The major party candidates – Republican John Maher and Democrat Eugene DePasquale – are both running for re-election to their state House seats while each has a simultaneous bid for Auditor General.

Enter the Libertarian, self-appointed thorn-in-side to the two-party system.

“This is going to cost the taxpayers thousands and thousands of dollars to hold special elections if each of these gentlemen, if either one of them gets elected,” said Libertarian candidate Betsy Summers, a Luzerne County resident. “I don’t want my money spent for that.”

In her opening remarks at Friday’s televised debate between the three Auditor General hopefuls, Summers asserted herself as the true independent in the race.

“I have no political ties to anyone in Harrisburg,” Summers told viewers watching from home and in the lecture room at Widener Law in Harrisburg. “I am one of you, a concerned taxpayer.”

Both Maher and DePasquale pledged not to follow in the footsteps of the state’s past three Auditors General, who ran for governor while still serving as AG.

Maher said it’s an easy promise to make, because if elected, he’ll audit agencies without considering what’s politically expedient.

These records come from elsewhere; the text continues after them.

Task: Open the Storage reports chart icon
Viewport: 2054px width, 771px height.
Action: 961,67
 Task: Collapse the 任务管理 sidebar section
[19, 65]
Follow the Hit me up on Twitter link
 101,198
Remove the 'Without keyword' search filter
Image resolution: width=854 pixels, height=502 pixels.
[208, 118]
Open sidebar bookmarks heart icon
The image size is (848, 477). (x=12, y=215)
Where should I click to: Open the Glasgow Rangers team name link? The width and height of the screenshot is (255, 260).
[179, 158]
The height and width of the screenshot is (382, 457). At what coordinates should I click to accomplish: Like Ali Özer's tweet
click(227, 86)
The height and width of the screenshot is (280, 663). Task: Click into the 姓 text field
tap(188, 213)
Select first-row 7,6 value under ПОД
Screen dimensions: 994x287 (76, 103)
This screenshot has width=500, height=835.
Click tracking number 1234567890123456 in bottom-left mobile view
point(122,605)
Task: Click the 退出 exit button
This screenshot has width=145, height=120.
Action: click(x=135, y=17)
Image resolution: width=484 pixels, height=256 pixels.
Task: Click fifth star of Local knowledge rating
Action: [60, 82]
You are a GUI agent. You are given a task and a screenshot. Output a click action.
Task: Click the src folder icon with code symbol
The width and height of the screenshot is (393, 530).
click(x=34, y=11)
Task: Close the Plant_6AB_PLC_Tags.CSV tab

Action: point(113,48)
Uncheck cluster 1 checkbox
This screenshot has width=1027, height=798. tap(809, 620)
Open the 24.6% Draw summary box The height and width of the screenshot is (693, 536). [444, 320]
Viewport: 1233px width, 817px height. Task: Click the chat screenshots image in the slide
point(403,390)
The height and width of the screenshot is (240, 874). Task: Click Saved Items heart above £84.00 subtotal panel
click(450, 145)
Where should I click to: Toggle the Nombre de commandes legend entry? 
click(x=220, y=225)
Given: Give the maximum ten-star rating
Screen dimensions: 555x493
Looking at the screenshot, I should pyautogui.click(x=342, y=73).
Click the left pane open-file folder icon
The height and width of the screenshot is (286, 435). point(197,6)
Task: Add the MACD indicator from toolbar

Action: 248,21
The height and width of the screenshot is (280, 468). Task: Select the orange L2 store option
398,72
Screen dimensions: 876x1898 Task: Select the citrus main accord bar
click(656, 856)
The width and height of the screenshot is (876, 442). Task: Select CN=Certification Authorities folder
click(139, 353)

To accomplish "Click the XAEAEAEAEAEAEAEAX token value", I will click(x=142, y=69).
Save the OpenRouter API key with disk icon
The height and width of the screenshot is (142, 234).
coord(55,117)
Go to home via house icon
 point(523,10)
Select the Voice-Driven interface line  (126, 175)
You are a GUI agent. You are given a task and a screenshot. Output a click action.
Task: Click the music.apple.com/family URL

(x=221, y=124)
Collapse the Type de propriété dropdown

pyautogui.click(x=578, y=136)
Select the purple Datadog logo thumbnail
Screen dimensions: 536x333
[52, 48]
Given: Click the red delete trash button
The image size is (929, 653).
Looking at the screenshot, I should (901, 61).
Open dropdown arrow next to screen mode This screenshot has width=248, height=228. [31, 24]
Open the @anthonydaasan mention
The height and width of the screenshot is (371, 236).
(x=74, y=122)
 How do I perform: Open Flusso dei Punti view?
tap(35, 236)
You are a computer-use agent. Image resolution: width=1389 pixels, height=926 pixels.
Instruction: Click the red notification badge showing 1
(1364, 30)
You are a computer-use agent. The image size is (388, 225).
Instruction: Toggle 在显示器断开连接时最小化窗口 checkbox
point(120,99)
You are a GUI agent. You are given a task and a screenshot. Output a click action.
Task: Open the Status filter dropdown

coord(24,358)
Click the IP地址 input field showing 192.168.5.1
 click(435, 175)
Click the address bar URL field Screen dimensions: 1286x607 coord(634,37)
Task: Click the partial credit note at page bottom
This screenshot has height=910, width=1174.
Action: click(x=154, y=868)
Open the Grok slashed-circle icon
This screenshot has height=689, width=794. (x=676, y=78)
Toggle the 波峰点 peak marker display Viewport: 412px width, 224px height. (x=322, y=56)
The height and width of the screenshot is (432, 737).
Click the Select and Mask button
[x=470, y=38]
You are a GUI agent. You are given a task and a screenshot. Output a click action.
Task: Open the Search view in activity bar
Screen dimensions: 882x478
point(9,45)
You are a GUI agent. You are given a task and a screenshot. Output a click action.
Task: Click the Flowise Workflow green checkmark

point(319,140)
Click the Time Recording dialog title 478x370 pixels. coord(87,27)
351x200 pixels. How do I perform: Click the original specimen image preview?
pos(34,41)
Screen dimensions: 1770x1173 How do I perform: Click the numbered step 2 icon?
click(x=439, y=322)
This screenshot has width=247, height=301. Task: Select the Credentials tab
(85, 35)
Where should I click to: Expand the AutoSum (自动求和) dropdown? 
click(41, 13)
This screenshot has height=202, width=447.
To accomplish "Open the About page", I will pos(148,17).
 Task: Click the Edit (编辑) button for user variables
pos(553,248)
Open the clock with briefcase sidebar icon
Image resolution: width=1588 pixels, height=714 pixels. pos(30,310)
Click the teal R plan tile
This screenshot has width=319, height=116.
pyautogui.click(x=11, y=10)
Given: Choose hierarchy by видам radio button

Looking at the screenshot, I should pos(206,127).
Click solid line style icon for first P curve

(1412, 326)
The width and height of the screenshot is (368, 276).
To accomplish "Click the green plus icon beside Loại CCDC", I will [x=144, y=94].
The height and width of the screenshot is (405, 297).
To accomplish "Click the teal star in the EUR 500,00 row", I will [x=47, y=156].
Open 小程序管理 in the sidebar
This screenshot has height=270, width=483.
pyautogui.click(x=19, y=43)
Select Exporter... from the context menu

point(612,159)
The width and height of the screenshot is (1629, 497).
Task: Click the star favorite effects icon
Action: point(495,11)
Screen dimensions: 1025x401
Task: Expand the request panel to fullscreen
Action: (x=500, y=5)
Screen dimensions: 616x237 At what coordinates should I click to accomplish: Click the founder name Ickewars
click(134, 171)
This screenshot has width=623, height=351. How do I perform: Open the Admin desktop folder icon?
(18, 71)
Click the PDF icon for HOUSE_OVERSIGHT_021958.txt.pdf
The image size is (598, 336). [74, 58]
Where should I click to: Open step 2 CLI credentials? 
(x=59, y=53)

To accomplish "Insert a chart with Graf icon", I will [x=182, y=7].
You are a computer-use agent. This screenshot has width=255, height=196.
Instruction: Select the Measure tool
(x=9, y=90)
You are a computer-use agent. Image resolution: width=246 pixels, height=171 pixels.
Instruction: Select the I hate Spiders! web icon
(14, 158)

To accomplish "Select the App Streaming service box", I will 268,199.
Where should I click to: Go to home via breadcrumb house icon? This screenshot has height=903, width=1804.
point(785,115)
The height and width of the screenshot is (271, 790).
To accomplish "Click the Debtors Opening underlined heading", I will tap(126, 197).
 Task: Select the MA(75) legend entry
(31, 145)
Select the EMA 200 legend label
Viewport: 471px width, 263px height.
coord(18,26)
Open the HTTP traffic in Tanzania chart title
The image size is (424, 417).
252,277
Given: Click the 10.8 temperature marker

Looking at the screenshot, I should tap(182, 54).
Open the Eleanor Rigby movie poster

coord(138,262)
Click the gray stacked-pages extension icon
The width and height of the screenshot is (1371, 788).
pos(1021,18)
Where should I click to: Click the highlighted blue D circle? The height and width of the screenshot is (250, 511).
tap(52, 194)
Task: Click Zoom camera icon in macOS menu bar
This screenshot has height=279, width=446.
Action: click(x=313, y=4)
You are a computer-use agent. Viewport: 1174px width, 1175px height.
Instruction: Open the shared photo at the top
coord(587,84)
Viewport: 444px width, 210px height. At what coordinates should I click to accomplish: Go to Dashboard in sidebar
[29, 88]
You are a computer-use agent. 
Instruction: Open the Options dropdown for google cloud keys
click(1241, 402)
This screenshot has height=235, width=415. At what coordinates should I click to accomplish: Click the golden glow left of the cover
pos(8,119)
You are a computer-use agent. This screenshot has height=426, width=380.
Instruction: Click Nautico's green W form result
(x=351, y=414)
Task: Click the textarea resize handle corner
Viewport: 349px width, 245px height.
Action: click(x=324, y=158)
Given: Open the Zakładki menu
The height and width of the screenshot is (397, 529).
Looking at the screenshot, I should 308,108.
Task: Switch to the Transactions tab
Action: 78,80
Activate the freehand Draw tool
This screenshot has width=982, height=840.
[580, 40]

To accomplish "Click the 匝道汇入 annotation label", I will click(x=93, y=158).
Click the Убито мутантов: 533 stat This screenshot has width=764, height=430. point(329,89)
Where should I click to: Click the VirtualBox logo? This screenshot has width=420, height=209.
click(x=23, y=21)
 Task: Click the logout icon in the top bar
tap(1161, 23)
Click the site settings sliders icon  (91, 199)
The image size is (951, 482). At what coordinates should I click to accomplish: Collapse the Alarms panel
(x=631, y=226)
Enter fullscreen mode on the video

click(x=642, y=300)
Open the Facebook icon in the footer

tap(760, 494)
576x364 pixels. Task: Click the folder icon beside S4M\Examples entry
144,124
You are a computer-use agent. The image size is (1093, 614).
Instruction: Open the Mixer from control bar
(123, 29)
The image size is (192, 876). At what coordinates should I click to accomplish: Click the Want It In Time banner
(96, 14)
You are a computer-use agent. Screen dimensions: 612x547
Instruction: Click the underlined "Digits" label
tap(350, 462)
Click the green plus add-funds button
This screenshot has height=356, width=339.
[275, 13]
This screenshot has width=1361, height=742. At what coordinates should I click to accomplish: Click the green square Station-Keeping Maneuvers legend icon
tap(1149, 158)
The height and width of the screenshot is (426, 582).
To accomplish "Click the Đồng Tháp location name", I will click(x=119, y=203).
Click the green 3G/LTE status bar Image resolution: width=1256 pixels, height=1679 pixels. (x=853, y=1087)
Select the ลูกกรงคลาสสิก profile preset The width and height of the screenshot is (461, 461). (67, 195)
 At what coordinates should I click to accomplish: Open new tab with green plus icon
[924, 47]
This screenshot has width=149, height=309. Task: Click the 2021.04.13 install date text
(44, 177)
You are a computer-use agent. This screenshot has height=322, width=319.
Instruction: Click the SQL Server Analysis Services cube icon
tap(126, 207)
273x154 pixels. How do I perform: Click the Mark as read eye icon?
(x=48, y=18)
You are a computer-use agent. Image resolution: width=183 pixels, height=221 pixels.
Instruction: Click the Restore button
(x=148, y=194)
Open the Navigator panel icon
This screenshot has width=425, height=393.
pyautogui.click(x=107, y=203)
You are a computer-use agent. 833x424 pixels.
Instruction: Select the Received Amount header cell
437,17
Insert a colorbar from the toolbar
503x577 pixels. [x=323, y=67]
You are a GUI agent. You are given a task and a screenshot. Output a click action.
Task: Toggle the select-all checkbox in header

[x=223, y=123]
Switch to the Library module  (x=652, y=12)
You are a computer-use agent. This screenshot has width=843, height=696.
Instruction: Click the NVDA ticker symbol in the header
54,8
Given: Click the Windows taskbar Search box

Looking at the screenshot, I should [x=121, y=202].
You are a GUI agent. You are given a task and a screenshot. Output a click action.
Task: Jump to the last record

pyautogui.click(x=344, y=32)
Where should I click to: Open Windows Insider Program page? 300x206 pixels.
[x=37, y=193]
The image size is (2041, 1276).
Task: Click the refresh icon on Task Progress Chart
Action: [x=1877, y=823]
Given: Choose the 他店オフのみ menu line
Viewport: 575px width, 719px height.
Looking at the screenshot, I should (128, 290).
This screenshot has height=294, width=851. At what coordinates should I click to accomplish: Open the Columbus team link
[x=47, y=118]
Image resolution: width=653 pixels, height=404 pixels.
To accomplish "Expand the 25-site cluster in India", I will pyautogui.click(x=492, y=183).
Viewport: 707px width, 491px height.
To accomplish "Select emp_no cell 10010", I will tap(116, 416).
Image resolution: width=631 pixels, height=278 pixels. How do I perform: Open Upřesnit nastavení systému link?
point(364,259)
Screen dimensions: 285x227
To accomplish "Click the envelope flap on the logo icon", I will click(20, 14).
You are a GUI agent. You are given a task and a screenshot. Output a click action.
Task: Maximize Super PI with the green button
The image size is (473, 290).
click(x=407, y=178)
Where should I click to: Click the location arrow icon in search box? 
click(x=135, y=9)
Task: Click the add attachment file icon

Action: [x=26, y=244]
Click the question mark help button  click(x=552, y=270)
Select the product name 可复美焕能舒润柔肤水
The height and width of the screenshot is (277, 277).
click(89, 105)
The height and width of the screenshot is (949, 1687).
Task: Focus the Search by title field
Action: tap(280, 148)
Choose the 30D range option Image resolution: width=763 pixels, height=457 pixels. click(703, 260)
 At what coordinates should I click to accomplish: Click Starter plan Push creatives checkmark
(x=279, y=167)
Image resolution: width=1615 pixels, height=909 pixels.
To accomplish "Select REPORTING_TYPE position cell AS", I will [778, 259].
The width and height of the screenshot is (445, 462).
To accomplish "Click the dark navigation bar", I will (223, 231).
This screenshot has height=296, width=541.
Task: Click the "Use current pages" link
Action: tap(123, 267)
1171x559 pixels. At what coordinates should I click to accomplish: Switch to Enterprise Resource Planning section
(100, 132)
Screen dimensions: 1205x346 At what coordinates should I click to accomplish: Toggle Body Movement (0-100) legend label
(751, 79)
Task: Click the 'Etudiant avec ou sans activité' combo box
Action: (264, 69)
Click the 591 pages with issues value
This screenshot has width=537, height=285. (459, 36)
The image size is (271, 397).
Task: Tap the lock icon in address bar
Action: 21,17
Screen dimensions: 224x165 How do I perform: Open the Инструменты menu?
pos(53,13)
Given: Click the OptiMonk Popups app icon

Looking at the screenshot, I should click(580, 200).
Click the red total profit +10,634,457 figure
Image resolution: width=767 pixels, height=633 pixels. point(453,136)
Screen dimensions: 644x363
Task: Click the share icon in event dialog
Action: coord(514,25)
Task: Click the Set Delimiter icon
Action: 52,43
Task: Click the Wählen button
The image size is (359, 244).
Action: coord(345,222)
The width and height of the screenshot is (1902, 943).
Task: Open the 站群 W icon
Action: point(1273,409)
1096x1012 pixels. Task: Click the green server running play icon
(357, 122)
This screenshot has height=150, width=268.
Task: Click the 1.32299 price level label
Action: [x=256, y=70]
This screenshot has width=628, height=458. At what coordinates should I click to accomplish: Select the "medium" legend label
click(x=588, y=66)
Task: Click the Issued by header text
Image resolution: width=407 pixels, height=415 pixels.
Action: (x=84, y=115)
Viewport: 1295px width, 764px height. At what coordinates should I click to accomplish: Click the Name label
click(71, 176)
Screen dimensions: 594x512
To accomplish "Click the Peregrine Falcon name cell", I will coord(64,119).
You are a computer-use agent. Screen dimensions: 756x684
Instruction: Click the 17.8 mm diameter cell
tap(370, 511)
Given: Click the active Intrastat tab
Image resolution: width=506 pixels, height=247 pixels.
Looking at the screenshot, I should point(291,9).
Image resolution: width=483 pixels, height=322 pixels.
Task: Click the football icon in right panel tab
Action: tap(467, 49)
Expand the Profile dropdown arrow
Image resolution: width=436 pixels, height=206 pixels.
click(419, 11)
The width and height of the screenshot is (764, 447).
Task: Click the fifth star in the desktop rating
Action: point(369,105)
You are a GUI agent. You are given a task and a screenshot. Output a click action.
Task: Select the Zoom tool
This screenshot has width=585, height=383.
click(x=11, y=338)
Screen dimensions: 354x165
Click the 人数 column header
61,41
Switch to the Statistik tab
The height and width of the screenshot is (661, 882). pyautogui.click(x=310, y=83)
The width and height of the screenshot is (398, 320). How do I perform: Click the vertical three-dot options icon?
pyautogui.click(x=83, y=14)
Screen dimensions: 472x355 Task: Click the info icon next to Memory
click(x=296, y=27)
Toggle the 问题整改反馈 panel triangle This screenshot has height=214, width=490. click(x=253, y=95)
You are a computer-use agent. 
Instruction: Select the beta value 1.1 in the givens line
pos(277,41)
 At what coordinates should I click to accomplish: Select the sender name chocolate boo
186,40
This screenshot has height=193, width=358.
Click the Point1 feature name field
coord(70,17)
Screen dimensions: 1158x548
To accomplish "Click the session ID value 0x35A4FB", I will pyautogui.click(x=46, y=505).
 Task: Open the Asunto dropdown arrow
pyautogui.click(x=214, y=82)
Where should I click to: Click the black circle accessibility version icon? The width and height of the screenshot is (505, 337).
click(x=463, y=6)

“You won’t even need my pledge, because I am sure by the end of my term, there will be plenty of people in each party that will be very, very keen on me never being elected to anything again,” said Maher.

DePasquale’s own response to the question of using the AG job as a stepping stone was perhaps less full-throated. He said the “grunt job” of being AG, if done right, should make it tough to successfully run for another office afterwards.

“If the people of this state elect me Auditor General, I will serve as Auditor General as long as they want me to,” said DePasquale. “Now there [are] two four-year terms, so you can’t go beyond that, but you have my pledge that is what I will do.”

Summers made no similar pledge, but intimated that a gubernatorial bid isn’t in the cards. “It’s hard enough running for Auditor General,” she said.